With one final tug, Spike managed to clear the last of the books off of Twilight, only to find an entirely different object laying atop the mare.

It appeared to be a creature of some strange appearance. Large and apparently bipedal, its limbs were long and smoke continued to pour out of its skin. With no books blocking her, Twilight finally managed to push the creature off herself.

“Ugh, what even was that?” Twilight asked, backing away quickly from the still smoking creature. Its face was now turned upward, so the duo got a look at its face. No facial hair with a flat face and nose, with a short mane of some sort atop its head. Its mouth was open slightly, but there was no indication it was breathing or even alive.

“I… have no idea,” Spike replied, staring at the creature with equal amounts of confusion as Twilight. Taking a small step forward, Spike said, “Is it even alive?”

Twilight grabbed Spike’s shoulder and held him back. “I don’t want to find out,” she said, giving the creature an intent scan. “Whatever it is, it appeared out of nowhere, and it looks like no other creature I’ve heard about before.”

“Did it come from another universe or something like that?” Spike asked.

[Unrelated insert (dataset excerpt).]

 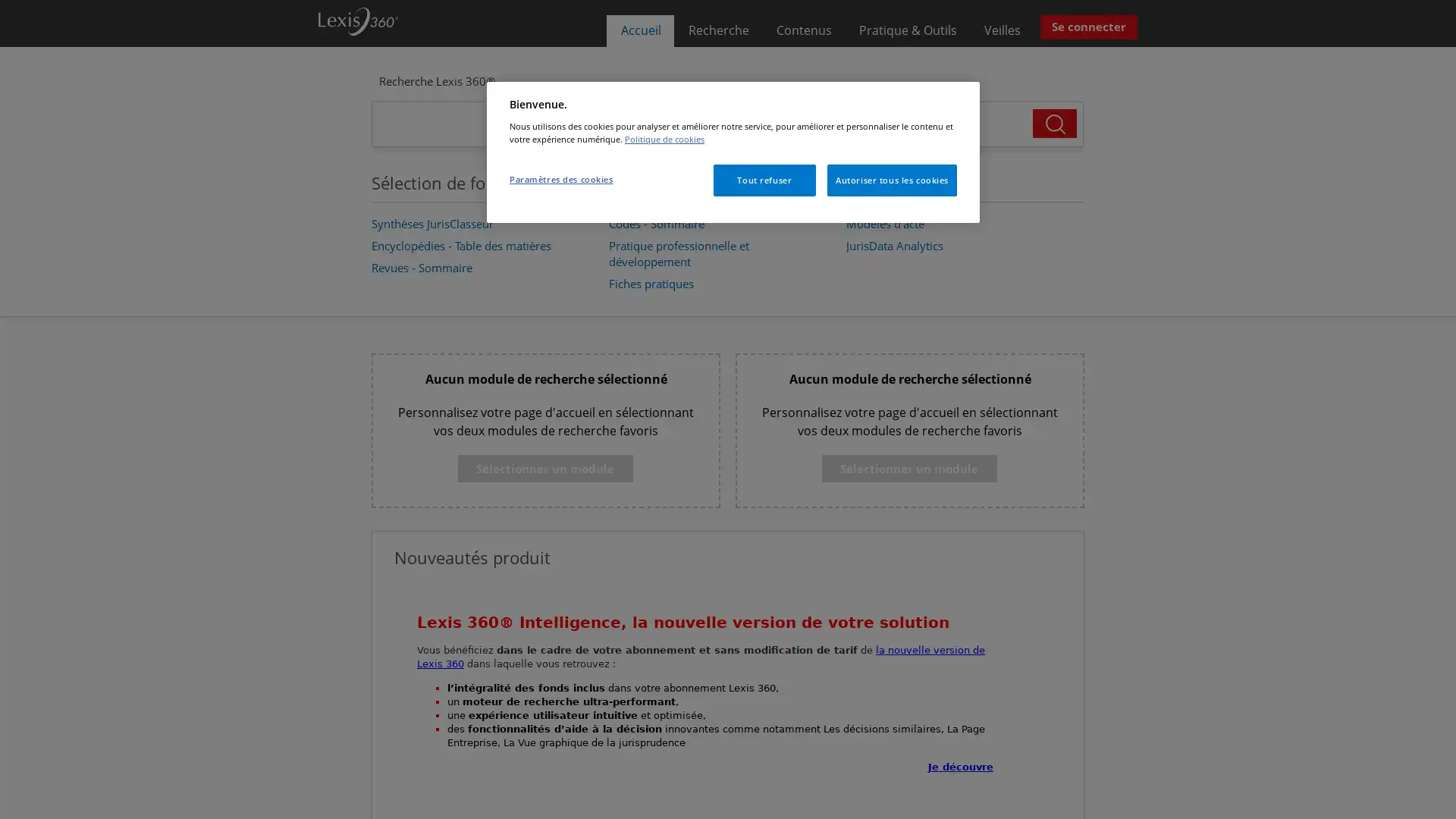 What do you see at coordinates (545, 467) in the screenshot?
I see `Selectionner un module` at bounding box center [545, 467].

“What? Don’t be ridiculous, Spike,” Twilight said, shaking her head. “Just because we were talking about different universes less than five minutes ago, doesn’t mean some random thing from another universe enters our own. That type of coincidence is just absurd and impossible.”

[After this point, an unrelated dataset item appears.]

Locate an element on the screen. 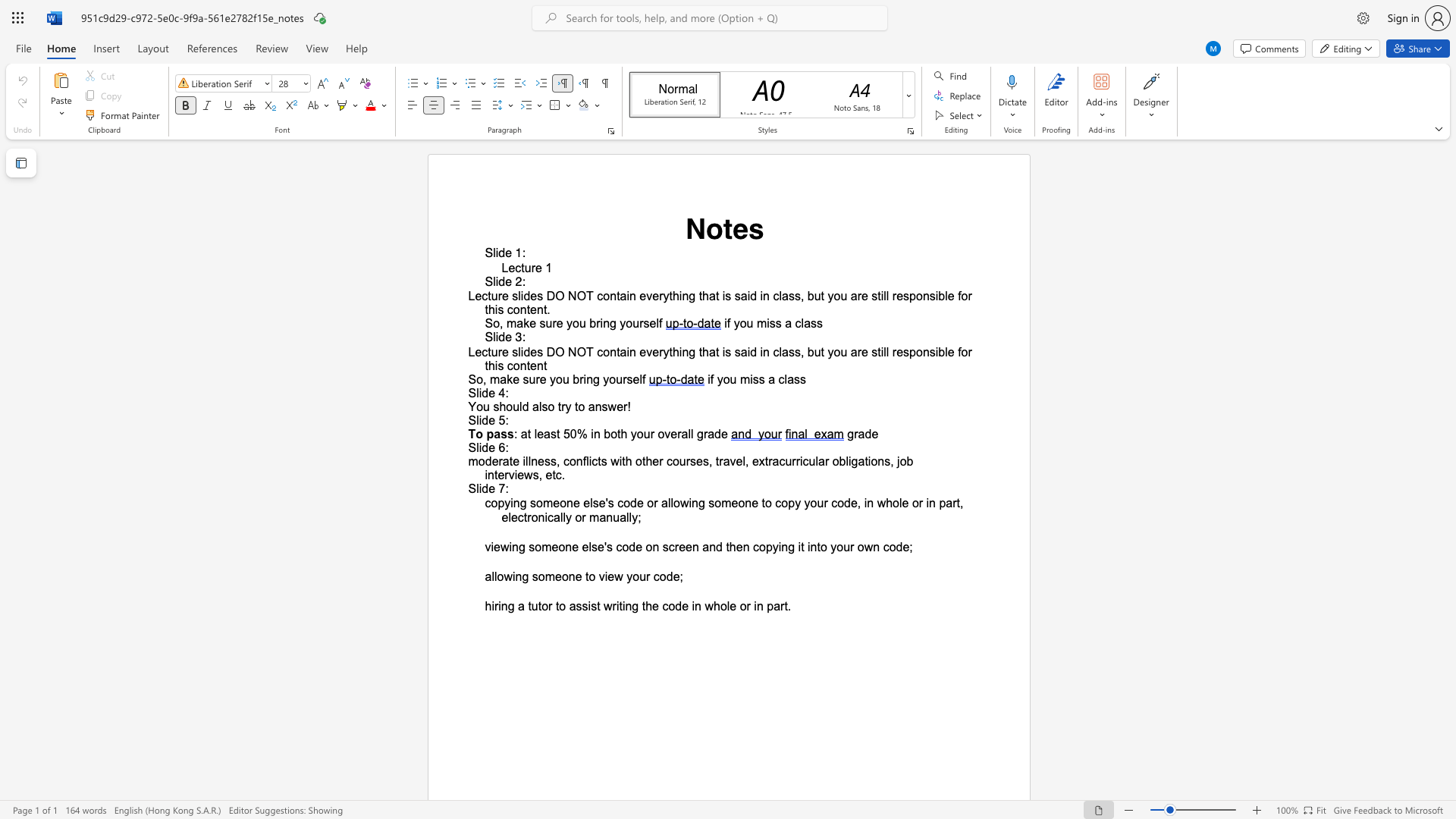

“But you just said that if something entered another universe that it’d die!” Spike pointed to the unmoving creature. “That thing is definitely dead!”

“Hush now,” Twilight said. “Whatever that thing is, we need to get rid of it.”

Spike scratched his head for a moment. “So… should I get the shovel then?”

“Nonsense,” Twilight replied. “I’ll pour the acid in the bathtub, and you get the hacksaw. Drag his body up the stairs, will you?”

“Ugh, fine,” Spike replied, grabbing the creature’s leg to do as Twilight said. Giving the creature’s body a quick glance, focusing for a moment on the creature’s chest where he spotted some writing, Spike shrugged and placed the creature’s foot over his shoulder. “Well, whoever you are, Mr. Brony, you got screwed up bad.”